I don't know what your beer tastes are but I have a SMASH IPA that we like so much that I always have on tap. It is a clone of a Texas beer and is pilsner and mosaic. Look for Yellow Rose clone.
Sounds great.. I love Mosaic and since you sat it's a SMaSH and a Pilsner, the rest must be easy to figure out. I've got a pile of Mosaic in the fridge and it;s time I got them moving.

Edit:
Ok. found a clone recipe. Wasn't expecting 6.8% abv, but that sounds really good and rich. Mosaic needs something to hang on to otherwise it's just grapefruit. I'm going to have a good look at this one tomorrow. I can almost taste it already.
 
This is the recipe I use.

Screenshot_2025-08-10-17-20-55-47_293bcf179c8b88a0eeff8972adf12894.jpg
 
Thanks for that. I see your version is a bit lighter in abv than the 6.8% version. I don't understand why the recipe published by AHBA uses pale instead of pilsner, but I'll be going with the pilsner.
Just looked at the Lone Pint website.
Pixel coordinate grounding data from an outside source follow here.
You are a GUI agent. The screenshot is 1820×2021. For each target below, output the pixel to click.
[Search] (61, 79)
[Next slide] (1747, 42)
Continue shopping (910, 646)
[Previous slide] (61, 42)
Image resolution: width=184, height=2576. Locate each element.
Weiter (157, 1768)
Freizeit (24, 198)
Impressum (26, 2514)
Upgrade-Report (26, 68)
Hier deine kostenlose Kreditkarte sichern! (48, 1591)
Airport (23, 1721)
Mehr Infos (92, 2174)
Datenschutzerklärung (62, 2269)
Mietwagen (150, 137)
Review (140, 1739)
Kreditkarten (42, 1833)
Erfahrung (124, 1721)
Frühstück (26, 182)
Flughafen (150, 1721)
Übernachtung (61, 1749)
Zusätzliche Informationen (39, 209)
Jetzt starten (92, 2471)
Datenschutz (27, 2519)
What a rabbit hole that is: Jabberwocky looks interesting, as does the Double Yellow Rose! Too strong for this swiller of pints though, but I'll be looking at some of their other beers.
Thanks for sharing your recipe.

I've got an Irish pilsner malt which is a bit richer than most of the European continental malts. I think it's crying out to be made into Yellow Rose. I'll keep you posted.